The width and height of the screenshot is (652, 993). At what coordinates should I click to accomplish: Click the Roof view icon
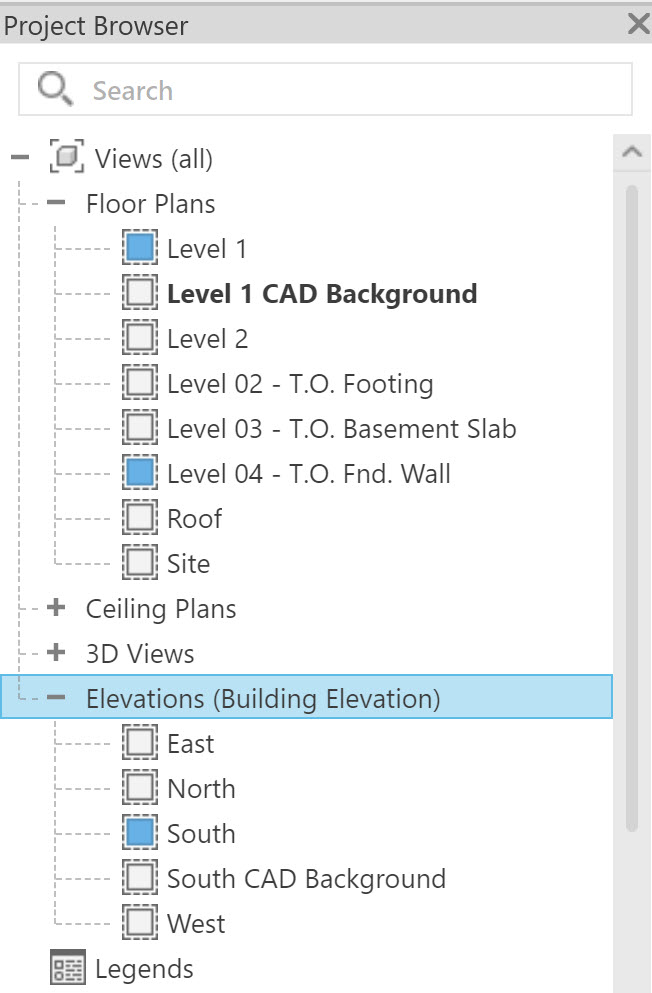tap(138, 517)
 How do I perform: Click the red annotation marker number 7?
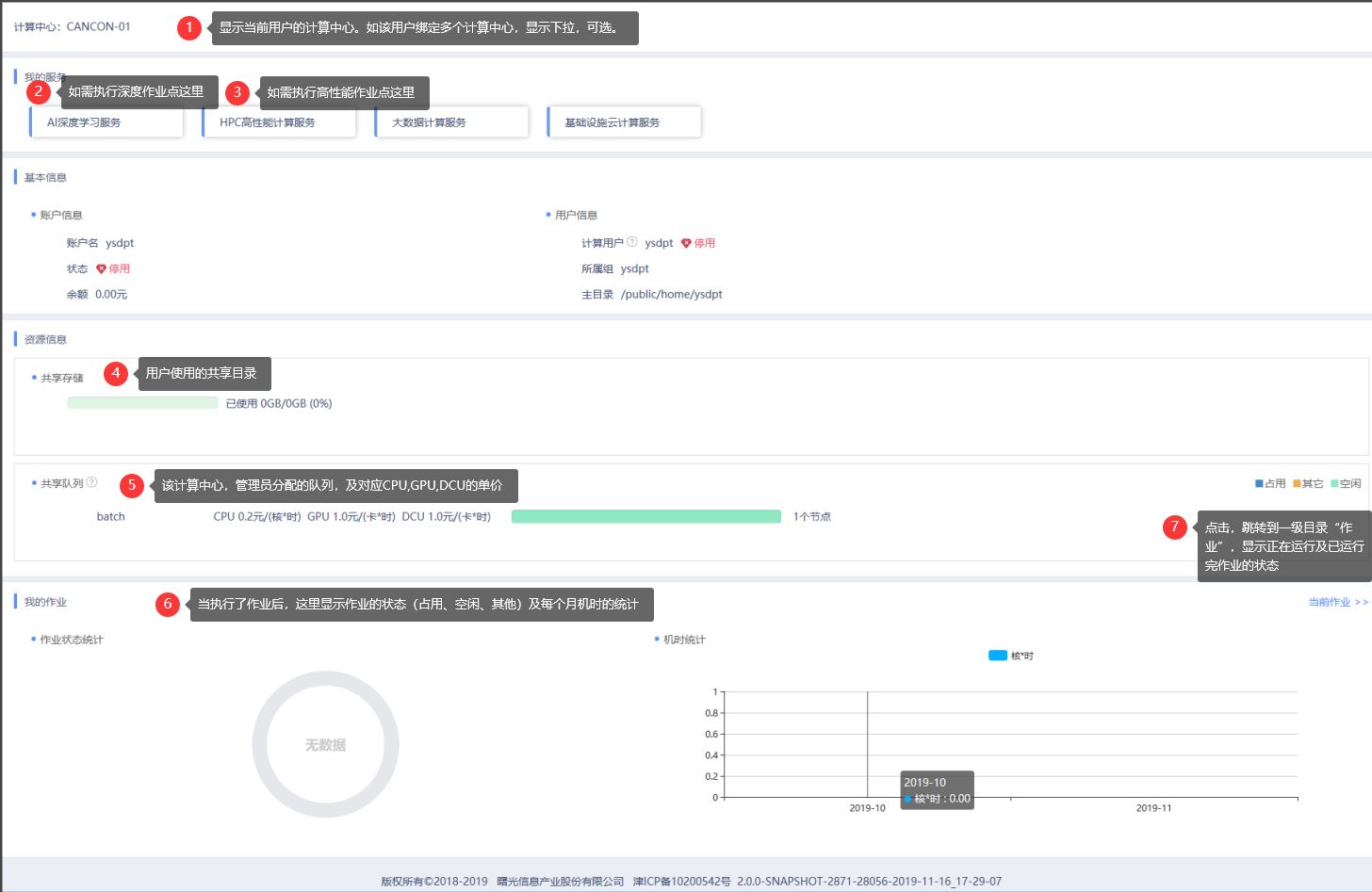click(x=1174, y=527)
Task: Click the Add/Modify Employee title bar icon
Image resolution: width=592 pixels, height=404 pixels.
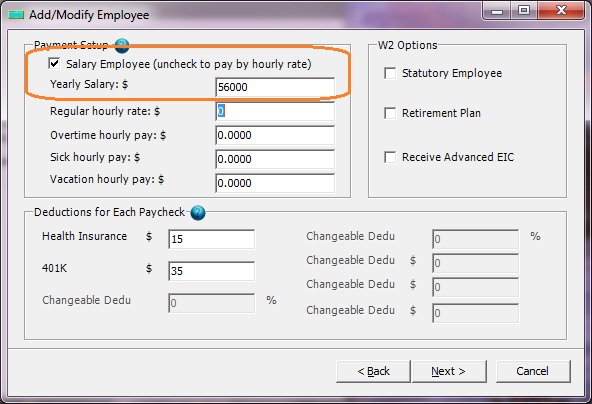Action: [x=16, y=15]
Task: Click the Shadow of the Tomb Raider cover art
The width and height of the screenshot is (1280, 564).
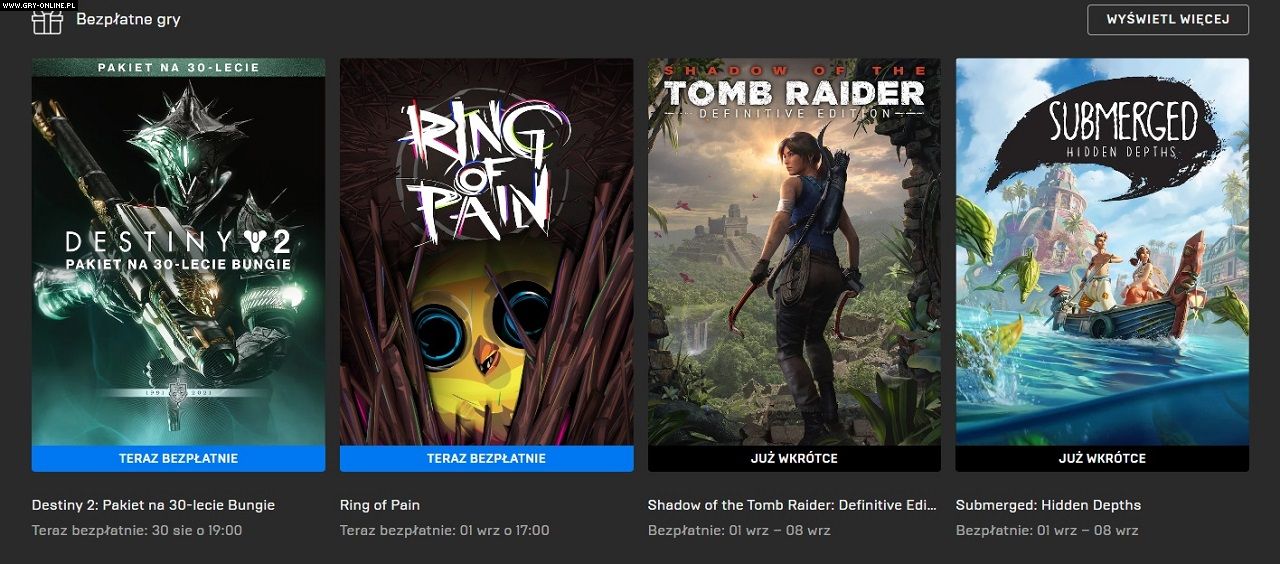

+---+

### Assignment
The required answer is the material repeated exactly, with no images in it.

### Answer section
The width and height of the screenshot is (652, 993). At what coordinates should I click to accomplish: Click the Roof view icon
tap(138, 517)
 How do I perform: Click the red annotation marker number 7?
click(x=1174, y=527)
Task: Click the Add/Modify Employee title bar icon
Image resolution: width=592 pixels, height=404 pixels.
Action: [x=16, y=15]
Task: Click the Shadow of the Tomb Raider cover art
The width and height of the screenshot is (1280, 564).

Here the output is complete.